Unless you are actually using 5.6+-specific features, then mariadb is to all intents and purposes fully compatible.

Or, as the wikipedia article on mariadb puts its:

MariaDB version numbers follow the MySQL's numbering scheme up to version 5.5. Thus, MariaDB 5.5 offers all of the MySQL 5.5 features

Keep in mind, too, that mariadb's lead developer is Monty - mysql's original author.

Unless you are concerned about support for code you specifically wrote for mysql 5.6+, then I don't think there is a compelling reason for avoiding mariadb (beyond personal taste and possibly support options).

If you do need 5.6+ features, then I would suggest you check if your specific needs are supported (and possibly, assess the 'cost' of making some alterations).

Most things that 'require' mysql that I've run or installed, for some years now, seem to be entirely happy to use mariadb, and mariadb has an explicit intent to be a drop-in for the (now) Oracle MySQL.
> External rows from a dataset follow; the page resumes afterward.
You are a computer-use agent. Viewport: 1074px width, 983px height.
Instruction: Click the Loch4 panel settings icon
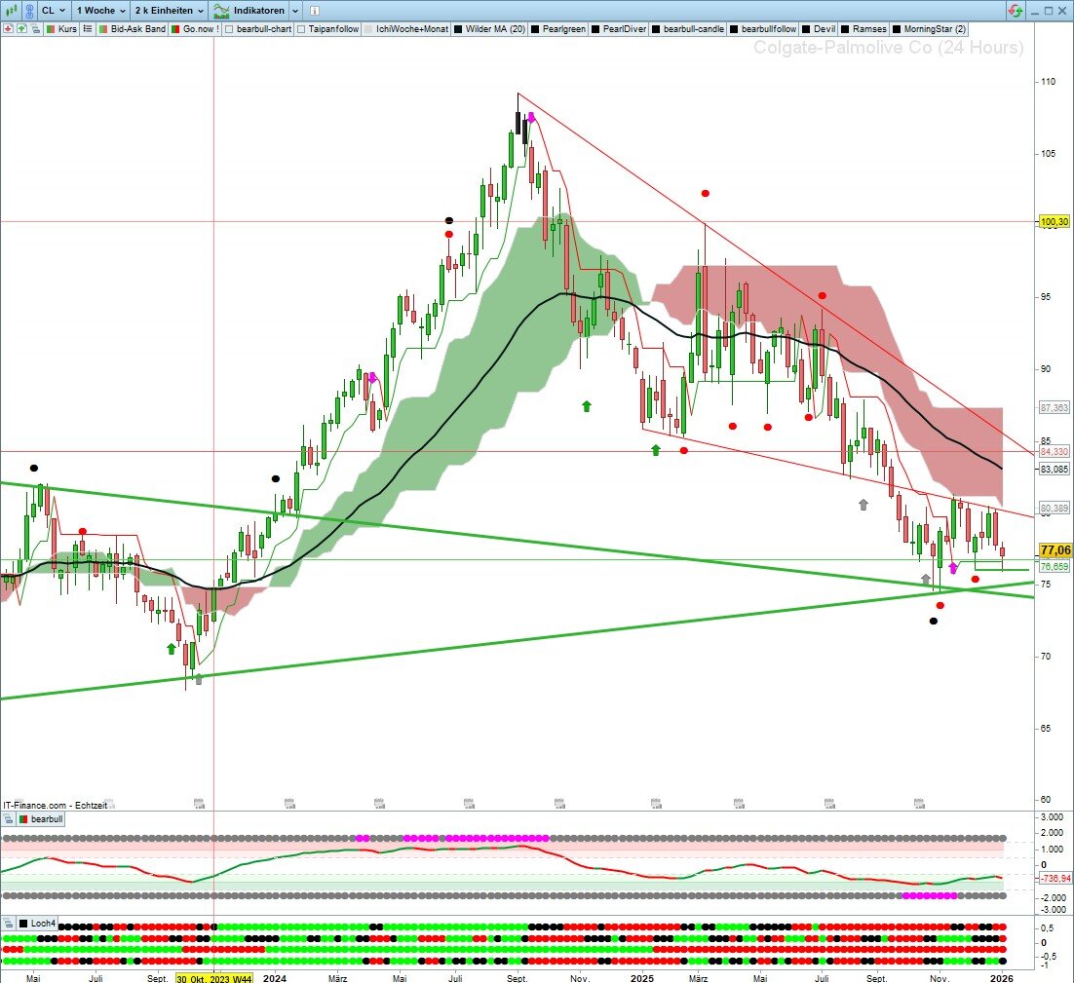click(x=9, y=923)
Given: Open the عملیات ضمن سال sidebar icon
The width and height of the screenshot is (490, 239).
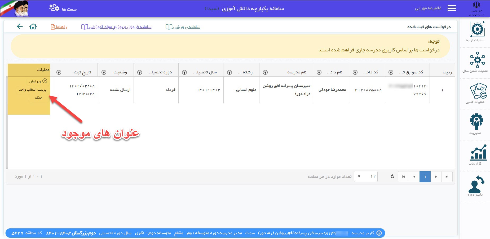Looking at the screenshot, I should (x=477, y=60).
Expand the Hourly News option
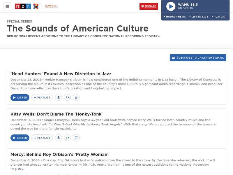This screenshot has height=175, width=233. pos(175,17)
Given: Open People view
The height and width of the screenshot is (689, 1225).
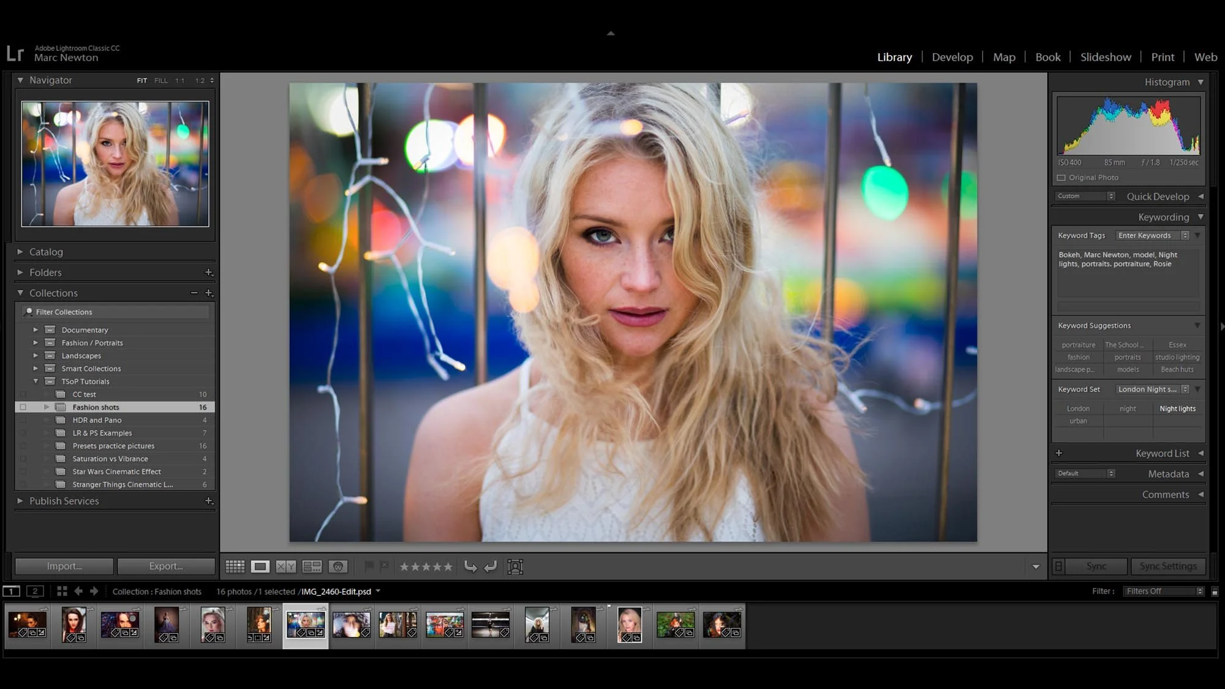Looking at the screenshot, I should click(339, 566).
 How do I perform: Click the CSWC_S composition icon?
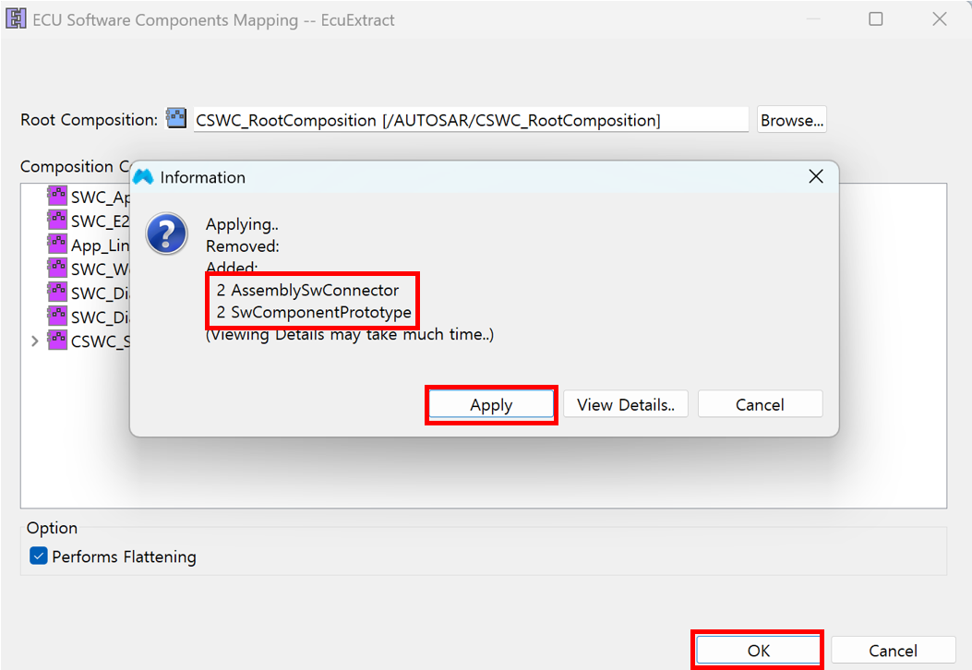click(x=57, y=340)
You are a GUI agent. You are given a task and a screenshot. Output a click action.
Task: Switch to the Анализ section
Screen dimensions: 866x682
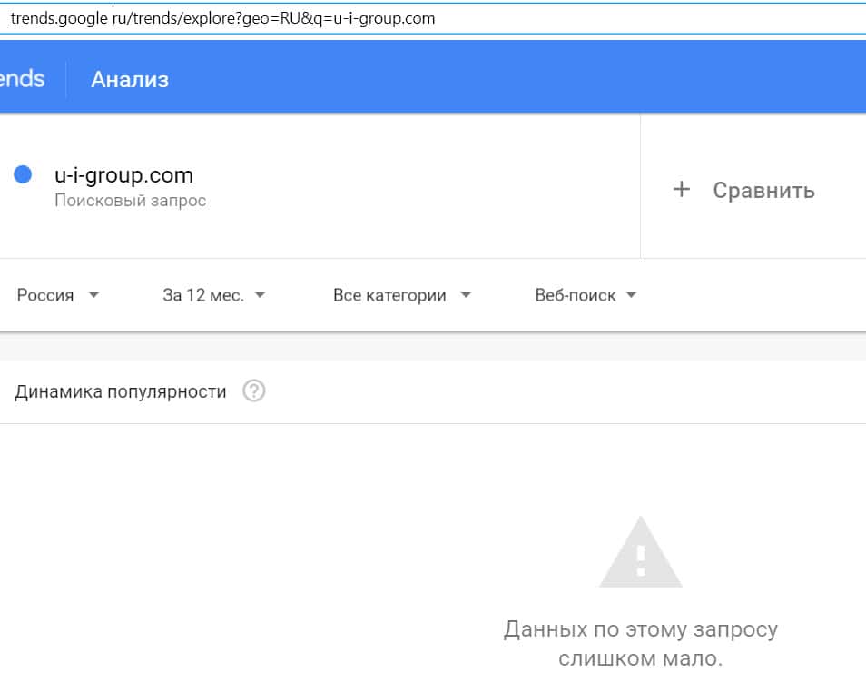130,79
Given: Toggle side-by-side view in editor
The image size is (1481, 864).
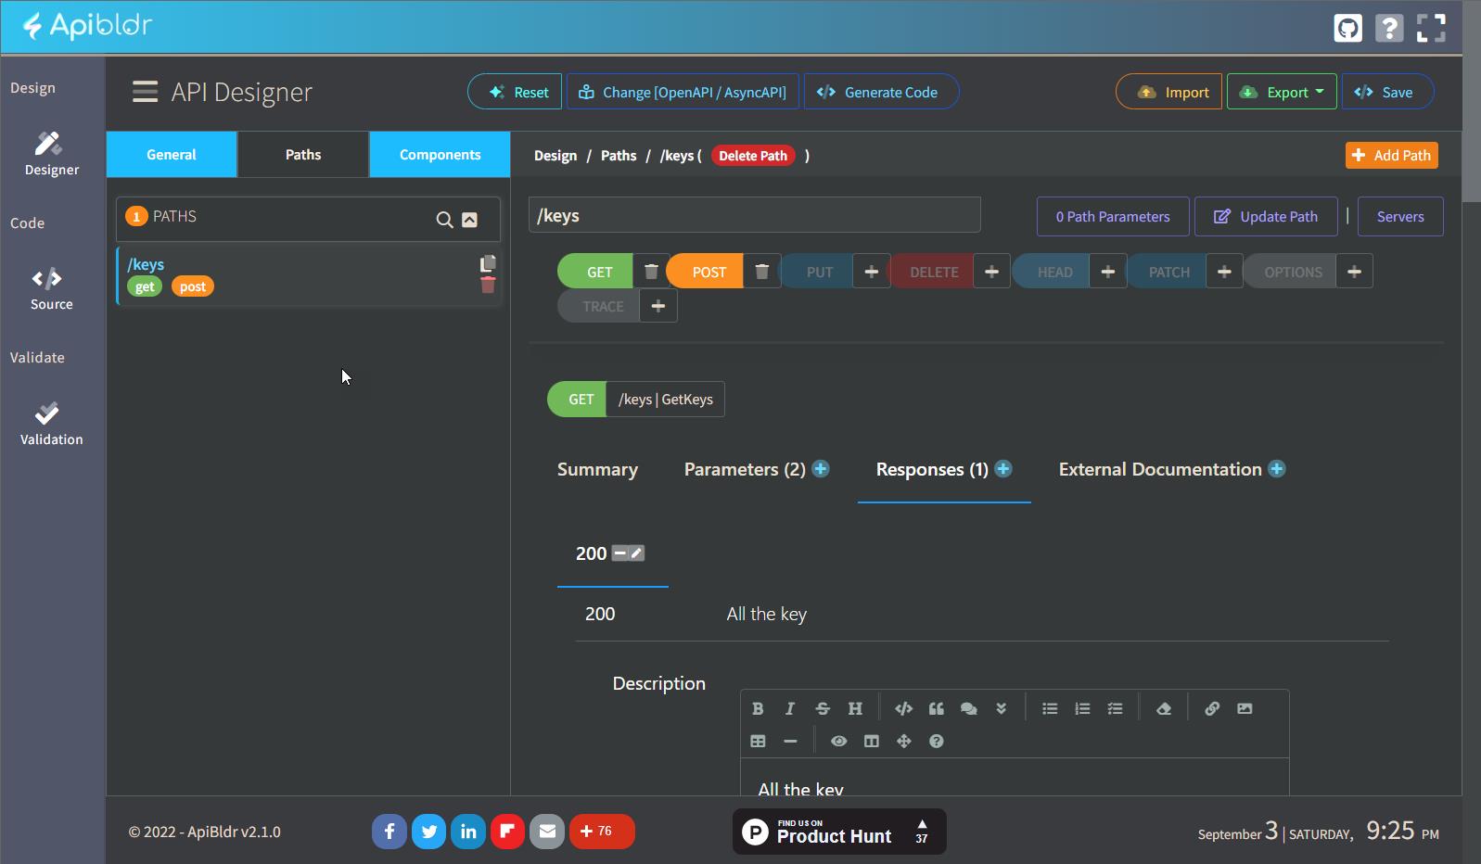Looking at the screenshot, I should pyautogui.click(x=871, y=741).
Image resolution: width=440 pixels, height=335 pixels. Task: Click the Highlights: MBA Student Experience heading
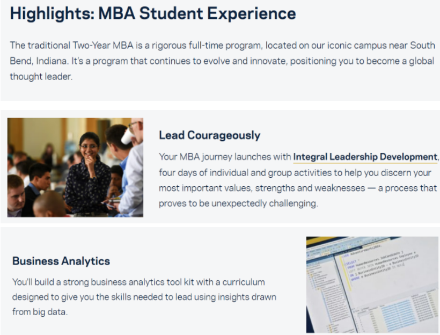pyautogui.click(x=153, y=13)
You don't mention what concerns you have about the switch, but I would suggest you at least consider re-assessing your fears about MariaDB - all else aside, you may find it makes your (operations') life easier to use your chosen distro's default choices than needing to deal with integrating alternatives.

4

There seems to be no technical reason why you should not go forward with the Oracle provided-packages (they've committed to publish debian stretch packages). Of course, there are several non-technical angles that took a lot of users to MariaDB, and you might also want to factor them. But this is serverfault, and I rather prefer to see questions and answers being written around technical issues instead of political ones.

If switching to MariaDB is a technical "big step" (unusual, but possible...), by all means stay with MySQL 5.6 or take the "small step" to 5.7. Due diligence is required here...

Distro choices will save you setup work, but that's their ONLY added value. I do not typically attach much importance to that, it is ultimately an Ops choice. In (my) DevOps world, I tend to choose the tools that make the developers/testers happier and more productive, and trust Ops to be able to deploy, even at the expense of "more setup hours" (typically a one-of event, instead of a continuous activity as dev/test).

Two extra cents:

  1. Do not let laziness define your environment. Check MariaDB!

  2. Stay away from the unstable repositories. Most of the time they are OK, but the database is not something you want to use without "enough eyeballs".

3

Maria and Percona are both drop-in replacements for MySQL. Moving from MySQL to Maria would be a smaller step than upgrading to a newer version of MySQL, particularly if you're using a non-standard storage engine. (InnoDB became the default as of version 5.5.5; MyISAM was the default before then.)

Maria claims to be a drop-in replacement for MySQL. https://mariadb.com/kb/en/mariadb/mariadb-vs-mysql-compatibility/

Wikipedia migrated from MySQL to MariaDB. http://www.infoworld.com/article/2614268/open-source-software/wikipedia-dumps-mysql--hooks-up-with-mariadb.html

Google migrated from MySQL to MariaDB. http://www.zdnet.com/article/google-quietly-dumps-oracle-mysql-for-mariadb/

Red Hat uses MariaDB instead of MySQL. https://access.redhat.com/documentation/en-US/Red_Hat_Enterprise_Linux/7/html/7.0_Release_Notes/chap-Red_Hat_Enterprise_Linux-7.0_Release_Notes-Web_Servers_and_Services.html

SUSE Enterprise Linux uses MariaDB instead of MySQL. https://www.suse.com/releasenotes/x86_64/SUSE-SLES/12/#fate-316482

Arch uses MariaDB instead of MySQL. https://www.archlinux.org/news/mariadb-replaces-mysql-in-repositories/

This question might be a candidate for https://dba.stackexchange.com/.

Oracle Corporation has a vested interest in preventing open source database software from interfering with their commercial product. That alone is not a reason to distrust MySQL, but it's a notable fact.